> Things to do
- 1) In the essay on self-doubt, where is the writer's body sitting while the mind is elsewhere?
- 2) Continue the essay on self-doubt, beginning after its final sentence.

> Source text

===============

Believe me when I say you’re beautiful, a meditation cry
May 23, 2017
My body is sitting in a coffee shop attempting to fight its way through the usual onslaught of emails and to-do's that is the almighty Monday — but my mind is somewhere else. I awoke to familiar nagging in the back of my mind this morning. Something or someone had planted itself right inside my thoughts and was urging me to go do something, anything, to change myself. Because I am not good enough, it said.
I am not fit enough.
I am not curvy enough.
I am not thin enough.
I am not smart enough.
I am not talented enough.
I am not anything enough.
Oh but that’s not true, I reminded it. I am one thing enough: I am plenty overwhelmed. I am overwhelmed by disappointment, by sadness and mostly by frustration.
I fight back the gathering tears as I toggle to a new task. “This too shall pass," I hope so violently it almost comes out as an audible cry.
Sadly, I’m not sure it will pass because it never really has. Ten years have gone by and still this feeling has never passed.

===============

> Raw data

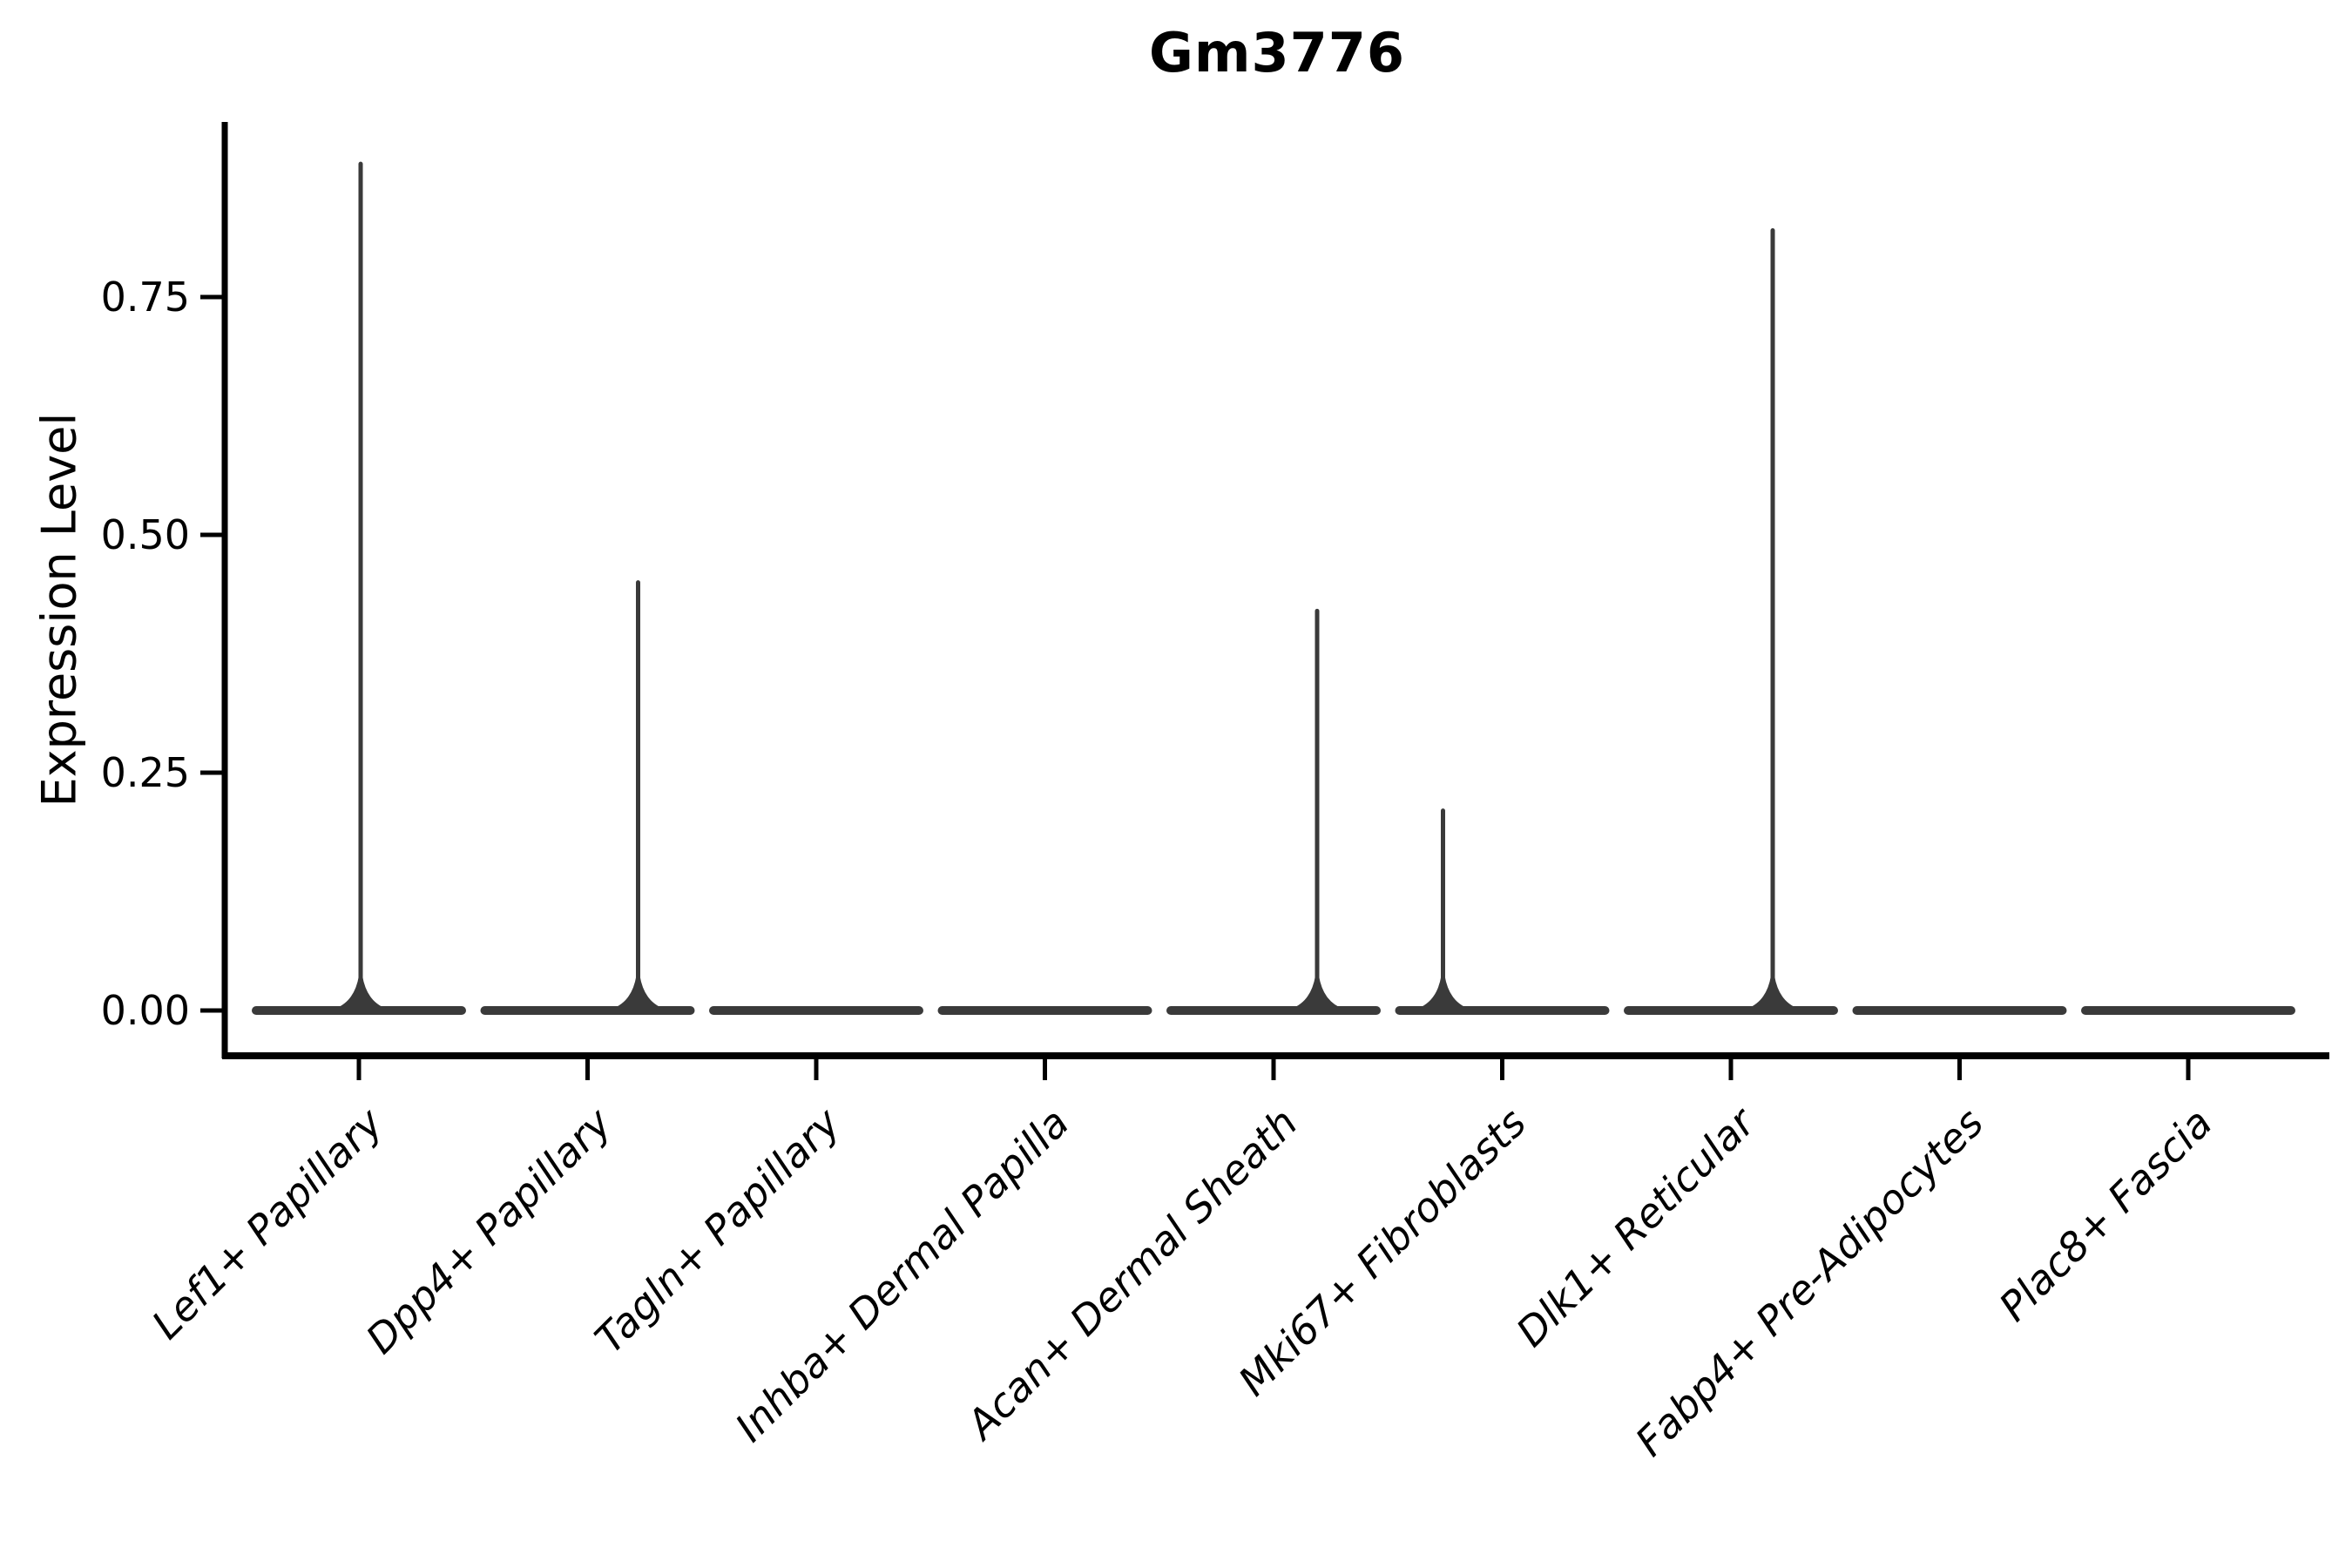  Describe the element at coordinates (146, 1011) in the screenshot. I see `y-tick-label: 0.00` at that location.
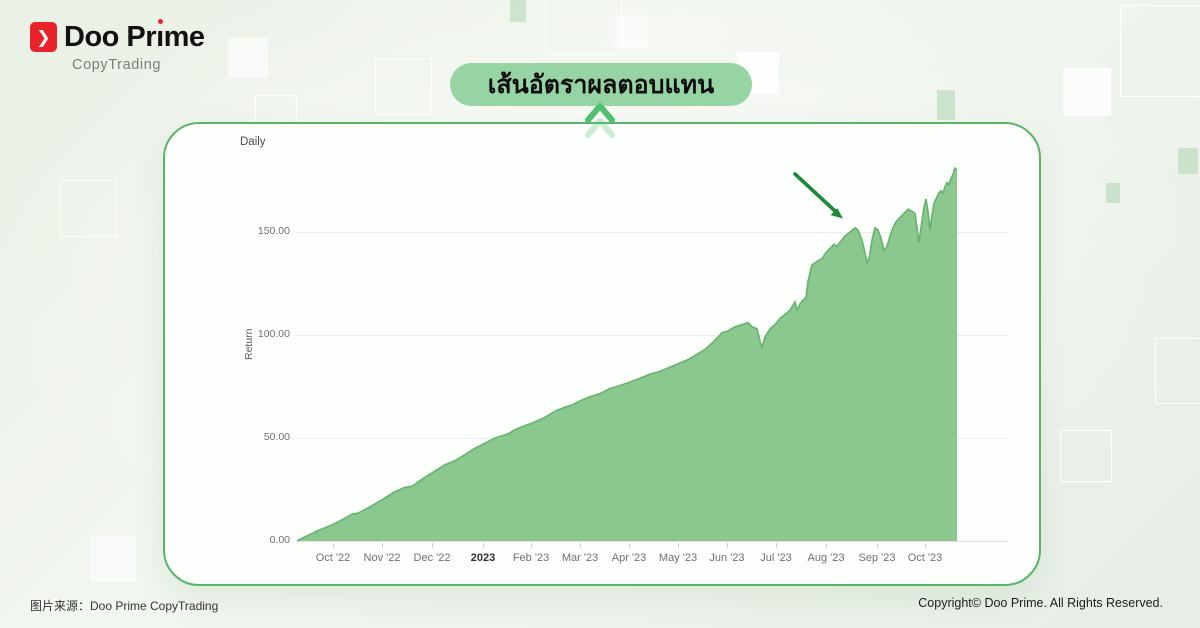 This screenshot has height=628, width=1200. What do you see at coordinates (826, 558) in the screenshot?
I see `x-tick-label: Aug '23` at bounding box center [826, 558].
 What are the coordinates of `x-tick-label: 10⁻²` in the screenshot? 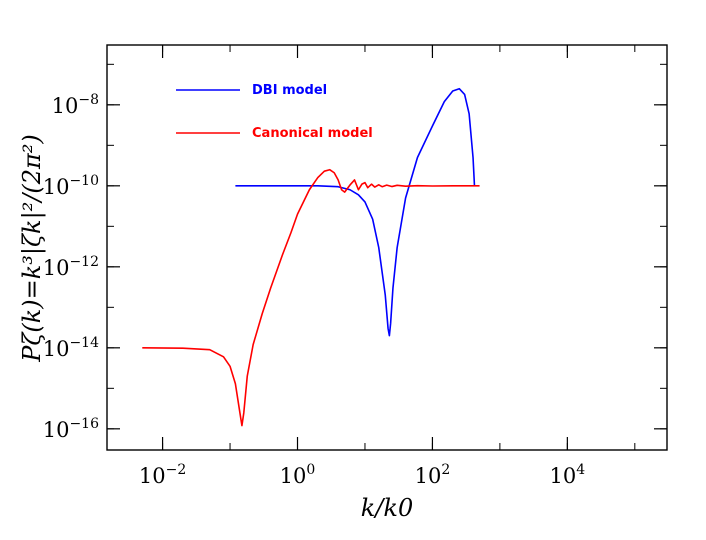 It's located at (162, 475).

===============

> Answers for this exercise
- 1) In a coffee shop.

- 2)
I’m not talking about the feeling that I’m not enough. That does come and go. I always know that in the moment. And there are systems and coping mechanisms and outlets (like this site) that help me through these days until the beast retreats. The feeling that I am inadequate absolutely passes. And I am telling you this now, before going any further, because I hope when you find yourself in this space, on a coffee shop couch checking off your to-do list though tear-filled eyes and eavesdropping on lovely, normal conversations of people whose lives you can’t help but envy right now, that you’ll remember there is a moment coming during which you’ll know to the core of your being that you are more than enough. Whether it be five minutes or three days from the moment you're in, you just have to remember it’s coming.
So yes, the self-doubt passes. What doesn’t pass, however, is the frustration I feel in those moments. The feeling of deep disappointment in the thoughts and feelings I’m capable of when that self-doubt, eating disorder and/or body issues come creeping back in.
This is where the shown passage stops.